It’s funny the way life make it’s way through events.  Much like a river, sometimes it bends and twists through rocks and hills and sometimes it just overpowers the obstacles in it’s way and just forces change.  And change is something that my life knows all about.  My life changed, the life of my hometown changed, and, really, the life of a nation changed.  The sixties meant a lot of different things to a lot of different people.  For me it was my coming of age and formed who I am today.
I guess every parent figures out their child’s destiny in their heads.  I guess my parents were no different.  They probably had me pegged for finishing up my high school studies and then working as a seamstress with my mama until I married some boy who worked down at the mill.  They probably had me pegged for being a little old housewife with a bunch of kids running around by the time I was 22.  In their perfect world I’d be on the PTA and attending church on Sundays.  But like we talked before, life is like a river.  Sometimes the current just draws you in and you just don’t know where you will end up.

When I was born in 1949 times were different.  Dexter, Missouri was just a small hiccup in the road on the way to other places.  Now I guess it is just a slightly larger hiccup.  Back then it was just a small farming community.  That’s what my parents did…they farmed.  That’s what their parents did the generation before them.  There was a general store, a pharmacy, a diner, a town hall, and not much else at the time but change would come (despite Dexter’s complete opposition to change.)
I was born one Samantha Audrey Baker on September 1, 1949.  Even though my parents were not political, they thought it a good idea to name me after a former and long gone governor of Missouri…or maybe they just named me after the state park that took that very same governors name.  Due to my name being Samantha and the fact that I grew up on the farm (giving me my tomboyish nature) I became known as Sam.
I spent the first ten years of my life living on the farm my parent rented and worked on the outskirts of Dexter.  Life was climbing trees and picking berries and visiting folks and going to school and swimming down at the hole.  It really was a simple time as I imagine most childhoods are.  When I was 11 we moved into Dexter proper.  My mama had gone to school to become a teacher and my papa had become a police officer.  We were nowhere close to wealthy but a far cry from poor.  Anyway we left the farm and bought a house in Dexter.  By now Dexter had built up a bit.  There was a Five and Dime, an ice cream place in the summer, and small movie theater.  We were still just a small town – nothing like Poplar Bluff or Cape Girardeau – but getting bigger.

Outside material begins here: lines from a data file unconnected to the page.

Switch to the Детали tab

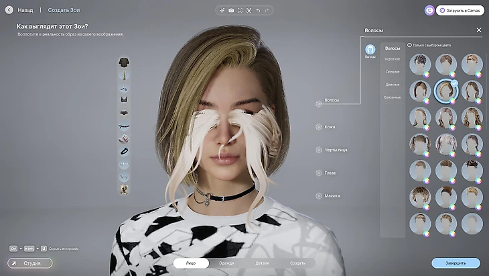click(x=262, y=263)
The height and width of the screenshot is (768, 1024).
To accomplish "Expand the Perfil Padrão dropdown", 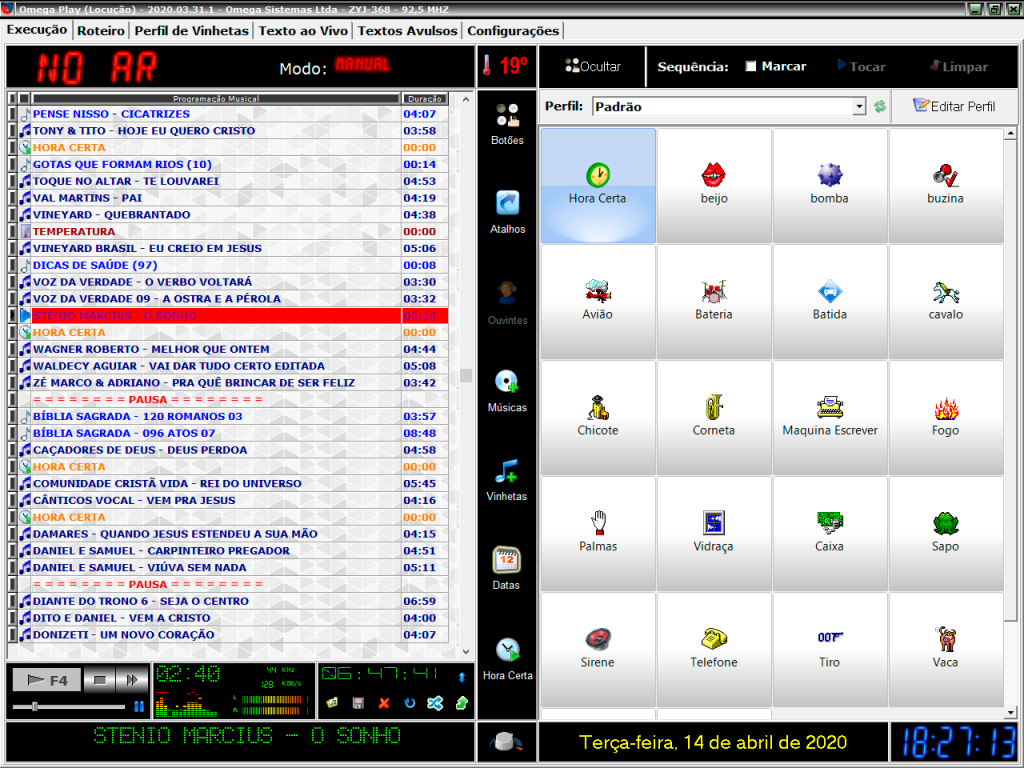I will coord(859,106).

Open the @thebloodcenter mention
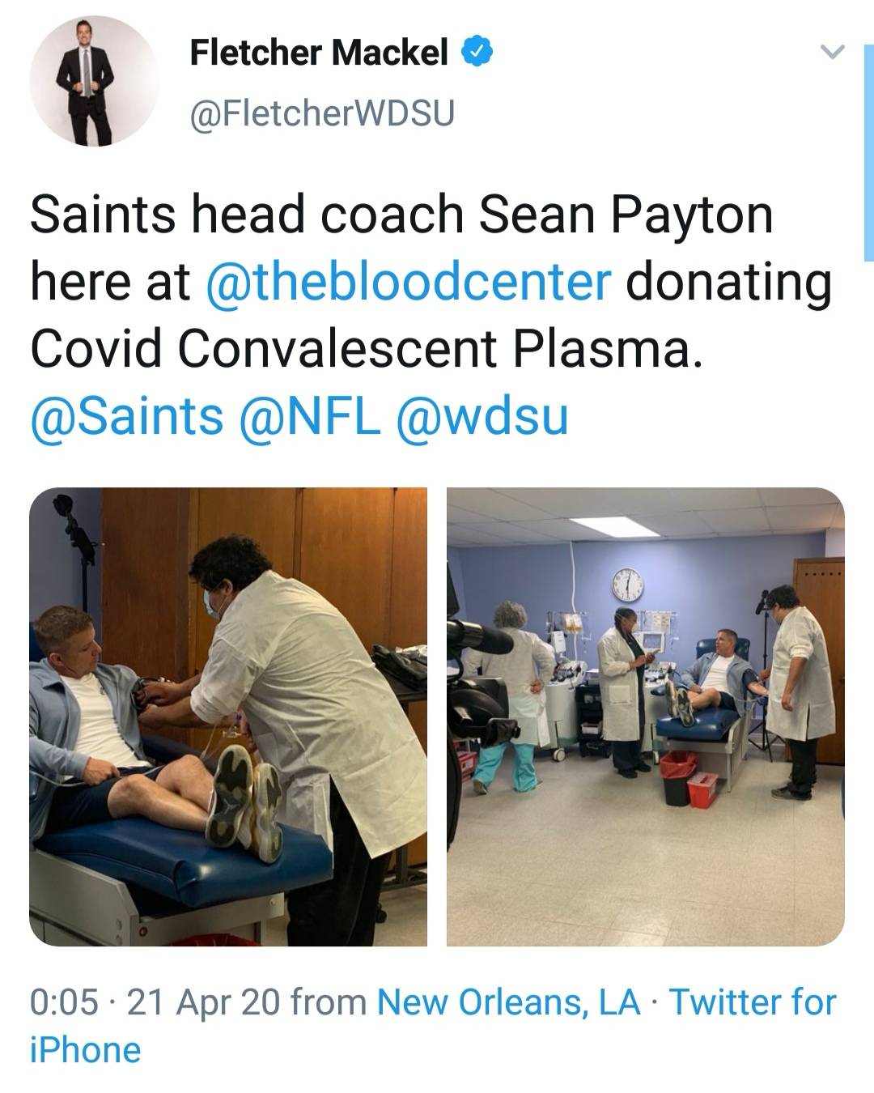pyautogui.click(x=409, y=282)
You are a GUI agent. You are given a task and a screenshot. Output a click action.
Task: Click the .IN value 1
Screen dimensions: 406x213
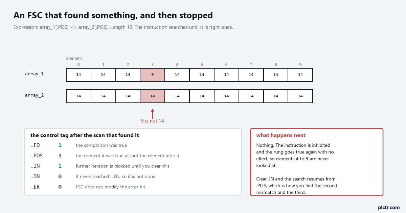[60, 166]
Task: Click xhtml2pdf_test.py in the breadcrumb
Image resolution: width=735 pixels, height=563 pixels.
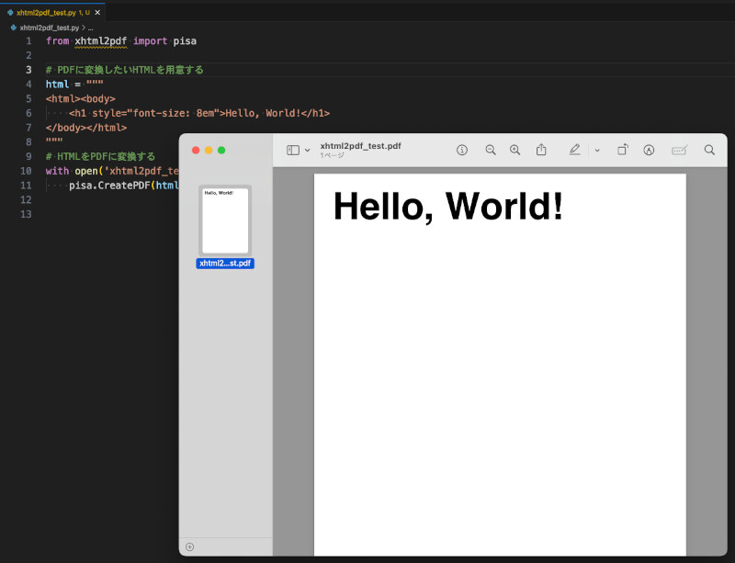Action: tap(48, 28)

I suppose up until the point that we moved off of the farm I would have been content to stay in Dexter forever.  I never knew anything different but the life I had lead already.  Moving into town proved to be a turning point for me.  Even though I still went to the same school things were different.  The kids who used to be my friends now claimed that I was different.  My mama and papa told me it was because their parents were jealous that we had managed to improve on our living conditions.  Unfortunately, the town kids still thought of me as a country bumpkin even though I had become much more metropolitan by the circumstances of my relocation.
Anyway, the river of life had taken a bend and set my course in a different way.  I suppose it wasn’t all that bad having moved.  Eventually I made friends with the kids that lived on my street.  My best friend was Donna May.  She lived right next door.  She was a year older than me but we were in the same grade because she flunked a year.  We were 12 when we first started hanging out…much to my parents chagrin because there was no way they wanted Donna May’s flunking in grade five to wear off on me.  It didn’t.  I still maintained good grades despite befriending “that Donna May girl.”  Little did I know how much Donna May would change my life.  Well, maybe not Donna May herself, but our friendship would open up doors for me that would never have been opened.
Donna May had an older brother, Billy.  Billy would have been 18 or 19 at the time and had found work in St. Louis.  He would come home on the last weekend of every month to visit with his folks and get his laundry cleaned and whatnot.  When he came back to town he always had brought with him a new rock n roll record.  I am not going to say that rock n roll was banned in Dexter…but I am not going to say it wasn’t’.  At the time, we will just say it was music that was frowned upon.  So, needless to say, Billy sharing his music with us was quite a coup.

He told us stories of friends he had in St. Louis that were starting up their own rock bands.  He seemed so old to us.  He wore a leather jacket and smoked cigarettes and rode a motor cycle.  My daddy hated him but I suppose Billy couldn’t have done much wrong because papa never arrested him.  I guess, like a lot of small town folks, my daddy hated him because he feared the change that people like Billy would bring with them.